A wrapper for the Heideltime temporal tagger has been added.
3.1
xtas 3.1 has improved integration with Elasticsearch compared to its
predecessor, storing processing results as child documents. (Previously, they
were stored as fields.) Documentation has also been greatly improved to
demonstrate the use of xtas as a preprocessing engine for semantic search.
Other new features are:
- Stemming support for English, German, Norwegian, Italian, Dutch,
Portuguese, French, Swedish (via PyStemmer).
- TCP port for communication with Frog (POS tagger/NER/parser for Dutch) is
now configurable.
- Various bugfixes and small optimizations.
3.0
xtas 3.0 is a complete rewrite of the University of Amsterdam’s xTAS system
(retroactively, xtas 2) and its predecessor, Fietstas (xtas 1). No attempt
has been made to retain backward compatibility, so that code could be
redesigned in a clean, simple, scalable way.
Features introduced in xtas 3 include:
- Communication with Elasticsearch
- REST API to single-document tasks
- Python API for both synchronous and asynchronous execution (with Celery)

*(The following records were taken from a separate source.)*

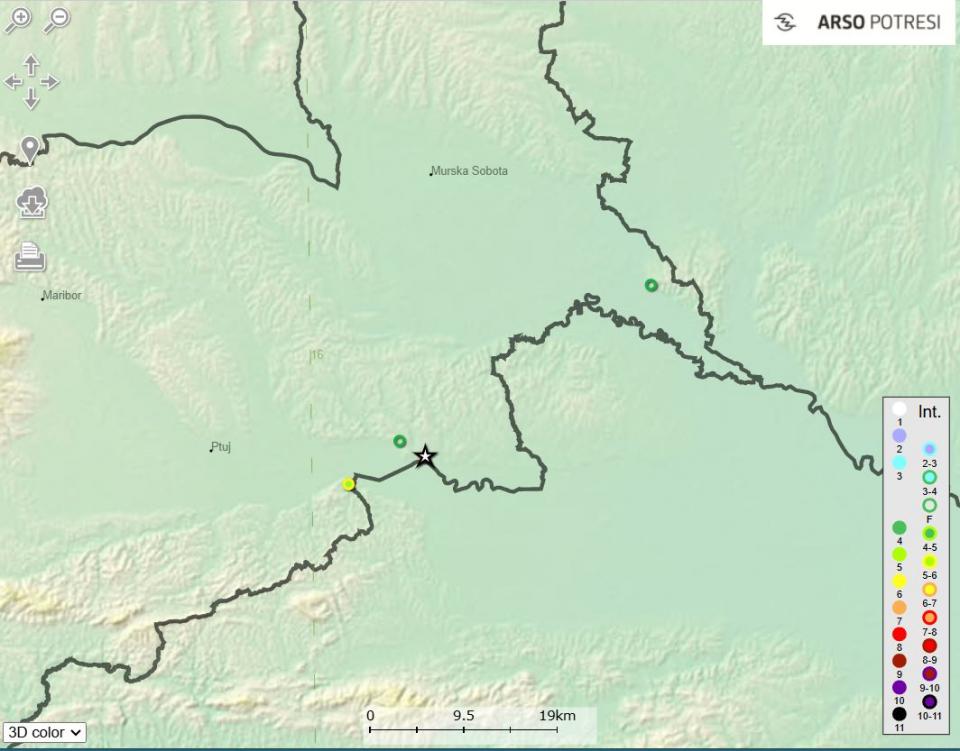Select the green ring marker beside the epicenter star
Image resolution: width=960 pixels, height=751 pixels.
[x=400, y=441]
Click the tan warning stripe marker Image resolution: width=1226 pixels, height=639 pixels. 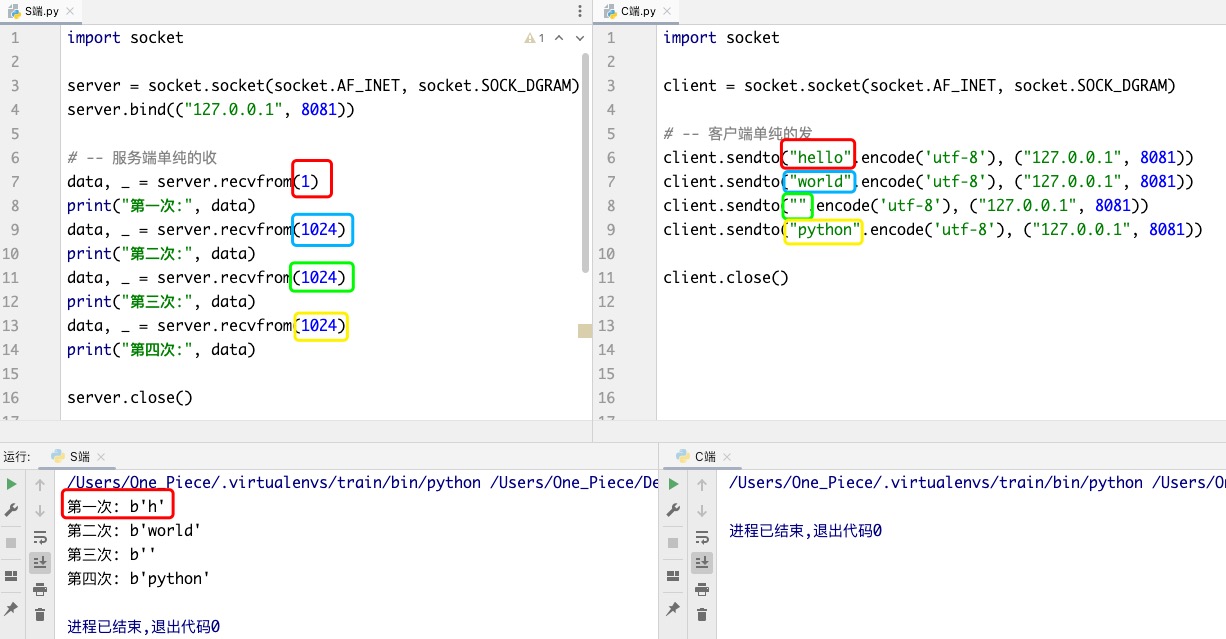click(585, 330)
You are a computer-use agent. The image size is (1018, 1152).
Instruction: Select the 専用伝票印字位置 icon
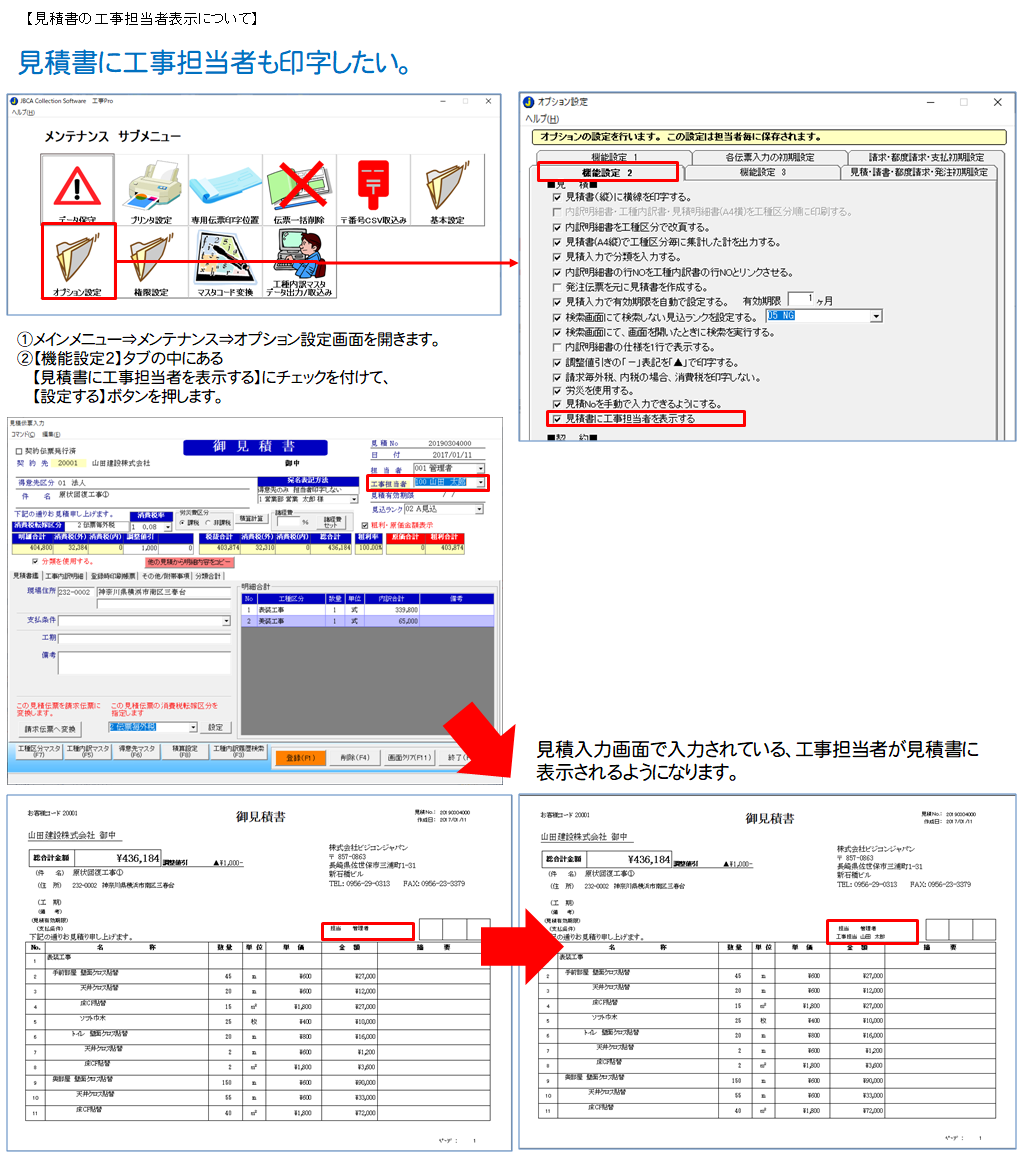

And the following NLP tasks:
- Tokenization, based on NLTK
- Named-entity recognition with Stanford NER (
stanford_ner_tag
)
- Wrapper for the Frog Dutch POS tagger/NER tagger/dependency parser
- Wrapper for the Alpino parser for Dutch
- Language guessing
- English lemmatization with morphy
- Movie review polarity classification
- English POS tagging with NLTK
- Wrapper for the Semafor semantic parser
- Word-level sentiment polarity tagging with SentiWords
- Document clustering with \(k\)-means (
kmeans
, big_kmeans
)
- Topic modeling with latent semantic analysis (LSA), latent dirichlet
allocation (LDA), based on scikit-learn and Gensim
- Parsimonious language modeling, useful for discriminative word clouds
Preliminary versions of 3.0 were named 2.99.